All that, of course, fits in the Aqua-pak just fine. So I was half right all those years - it IS a nifty piece of gear. I had just been wrong in mistaking it for kayak gear, when it really shines as a Swim Purse!
Shines? Well...mostly! Time to wrap up with the story of my close brush with a karmic boomerang coming back to bonk me on the bean. I find there's something guilt-inducing about keeping a gift that was given to me by someone with whom I ended up not being on good terms down the road. So what almost happened with the bag in some way felt like a strangely appropriate payback for keeping the bag instead of doing something guilt-relieving with it, like donating it bag to a silent auction at a kayak event or something.

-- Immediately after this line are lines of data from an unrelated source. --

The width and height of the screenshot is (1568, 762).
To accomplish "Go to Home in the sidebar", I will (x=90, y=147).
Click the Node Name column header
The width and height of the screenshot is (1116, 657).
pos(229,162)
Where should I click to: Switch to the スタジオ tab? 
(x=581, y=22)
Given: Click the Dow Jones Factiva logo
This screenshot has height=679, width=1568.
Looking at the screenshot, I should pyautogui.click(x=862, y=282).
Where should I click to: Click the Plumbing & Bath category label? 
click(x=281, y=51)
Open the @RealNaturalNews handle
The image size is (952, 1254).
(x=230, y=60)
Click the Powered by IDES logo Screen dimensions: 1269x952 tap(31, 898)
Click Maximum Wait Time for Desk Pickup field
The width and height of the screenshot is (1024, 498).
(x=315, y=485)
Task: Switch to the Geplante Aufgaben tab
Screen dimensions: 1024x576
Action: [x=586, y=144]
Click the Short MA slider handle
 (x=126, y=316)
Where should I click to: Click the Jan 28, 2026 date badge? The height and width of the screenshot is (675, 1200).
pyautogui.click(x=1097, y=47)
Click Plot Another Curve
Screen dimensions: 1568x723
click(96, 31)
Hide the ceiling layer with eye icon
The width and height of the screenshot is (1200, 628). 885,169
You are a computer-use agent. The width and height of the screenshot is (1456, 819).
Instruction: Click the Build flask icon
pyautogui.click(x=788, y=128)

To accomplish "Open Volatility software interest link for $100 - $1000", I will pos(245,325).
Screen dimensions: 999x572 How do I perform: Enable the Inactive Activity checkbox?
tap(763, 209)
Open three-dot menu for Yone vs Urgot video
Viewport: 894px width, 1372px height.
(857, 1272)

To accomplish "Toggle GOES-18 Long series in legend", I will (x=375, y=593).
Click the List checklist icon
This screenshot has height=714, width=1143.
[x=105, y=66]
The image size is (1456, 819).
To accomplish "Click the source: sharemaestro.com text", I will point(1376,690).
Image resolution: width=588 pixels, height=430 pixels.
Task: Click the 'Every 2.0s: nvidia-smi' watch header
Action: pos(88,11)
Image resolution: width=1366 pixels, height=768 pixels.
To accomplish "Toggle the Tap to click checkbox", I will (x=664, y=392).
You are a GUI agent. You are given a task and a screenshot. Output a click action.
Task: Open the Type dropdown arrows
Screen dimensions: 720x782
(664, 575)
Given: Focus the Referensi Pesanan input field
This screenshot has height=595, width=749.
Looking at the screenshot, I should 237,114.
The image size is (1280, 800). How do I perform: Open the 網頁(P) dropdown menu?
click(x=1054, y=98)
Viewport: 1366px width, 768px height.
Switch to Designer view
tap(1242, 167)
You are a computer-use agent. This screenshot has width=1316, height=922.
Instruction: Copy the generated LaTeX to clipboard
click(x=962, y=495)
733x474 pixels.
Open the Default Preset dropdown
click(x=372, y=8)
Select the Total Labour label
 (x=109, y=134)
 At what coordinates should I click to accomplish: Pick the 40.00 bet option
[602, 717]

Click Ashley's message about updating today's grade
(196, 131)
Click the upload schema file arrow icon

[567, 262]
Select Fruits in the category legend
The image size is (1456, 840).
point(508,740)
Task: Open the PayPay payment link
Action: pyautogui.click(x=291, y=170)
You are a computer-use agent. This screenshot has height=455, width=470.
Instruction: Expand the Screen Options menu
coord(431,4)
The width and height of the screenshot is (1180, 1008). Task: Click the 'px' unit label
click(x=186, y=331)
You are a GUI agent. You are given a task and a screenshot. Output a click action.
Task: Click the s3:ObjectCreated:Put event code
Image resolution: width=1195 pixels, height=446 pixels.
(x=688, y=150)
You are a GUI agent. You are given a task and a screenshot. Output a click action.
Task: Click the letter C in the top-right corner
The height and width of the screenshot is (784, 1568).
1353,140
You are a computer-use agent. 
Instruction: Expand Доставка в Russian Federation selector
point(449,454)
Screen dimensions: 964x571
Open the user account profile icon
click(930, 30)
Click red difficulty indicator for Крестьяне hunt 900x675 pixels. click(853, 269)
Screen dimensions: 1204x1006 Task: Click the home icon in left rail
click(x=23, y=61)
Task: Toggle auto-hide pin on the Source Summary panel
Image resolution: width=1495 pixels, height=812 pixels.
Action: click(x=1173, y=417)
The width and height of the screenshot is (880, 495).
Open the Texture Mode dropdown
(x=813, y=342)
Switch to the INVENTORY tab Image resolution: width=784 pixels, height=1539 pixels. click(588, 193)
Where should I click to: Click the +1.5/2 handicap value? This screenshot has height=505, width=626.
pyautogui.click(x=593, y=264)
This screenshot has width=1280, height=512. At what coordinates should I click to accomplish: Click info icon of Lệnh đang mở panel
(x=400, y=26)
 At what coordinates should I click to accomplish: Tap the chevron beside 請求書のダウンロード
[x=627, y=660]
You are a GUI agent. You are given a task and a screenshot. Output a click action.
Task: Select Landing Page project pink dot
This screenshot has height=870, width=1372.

Especially since it was totally avoidable if I'd just used my head (and my eyes)!
There's that thing they say about ASSUME, right? Makes an ASS of U & ME both? Well, in this case I was the only ass, but it was still a good lesson to keep in mind & follows a good basic rule of kayaking (or any gear-reliant sport).
When you have a new piece of gear, and you are assuming that it's going to do something, and it's going to be really bad if it doesn't do what you want it to do - you should test it out in a non-crucial situation first.
Or at least read the stupid label, stupid.
I didn't read it. I didn't test it. I just made an assumption. Looks like a drybag. Closes like a drybag. Manufactured by a a drybag manufacturer. Must be a drybag, right?
So what was my first planned use EVER for the bag which I assumed to be dry?
I was going to drive the Mustang to Pupukea. I was going to lock almost everything in the Mustang. And then I was going to put the key for the Mustang in the bag. And then I was going to go snorkeling.
Did you know that Mustangs don't come with key holes anymore?
They open electronically.
With the electronic key fob.
heh heh heh.
And in Hawaii, the Hertz cars don't yet feature that nifty thing where they can open them by remote control signals from a Satellite. Nope. They have to send you the spare key which they have at the airport location. They send it to you by cab. You pay the cabbie for the drive.
Shark's Cove is about as far as you can get from the airport as you can get without leaving the island.
The good thing about that was that at least I still got in a nice relaxed hour of snorkeling while I waited for the cab.
Yup, by a positively magical stroke of sheer dumb luck, I managed to completely forestall the end-of-the-snorkelling-day disaster by locking the key in the trunk before I'd even set foot in the water.
Way to dodge THAT karmic boomerang, huh?
And of course, I'm happy to report that the first test of the Swim Purse as a means of leaving nothing worth stealing on the beach while going off for a good long swim at Coney Island worked out just GREAT! I just made sure I didn't take anything that can't take a good soaking & it was all good!
Who knows...maybe if I start doing that a little more, maybe by next year I could join my friends at CIBBOWS for a race - as a swimmer!